Element lookup records:
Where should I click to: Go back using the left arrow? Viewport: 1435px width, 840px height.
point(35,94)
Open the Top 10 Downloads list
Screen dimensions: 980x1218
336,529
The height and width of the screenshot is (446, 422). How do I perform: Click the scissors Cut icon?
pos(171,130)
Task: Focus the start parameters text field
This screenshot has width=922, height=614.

Instructions to follow =
Rewrite every row above, putting "capture" wherever "screenshot" appears and leaving everything else unchanged.

Reply to the exercise =
Where should I click to: Go back using the left arrow? Viewport: 1435px width, 840px height.
point(35,94)
Open the Top 10 Downloads list
Screen dimensions: 980x1218
336,529
The height and width of the capture is (446, 422). How do I perform: Click the scissors Cut icon?
pos(171,130)
Task: Focus the start parameters text field
This capture has width=922, height=614.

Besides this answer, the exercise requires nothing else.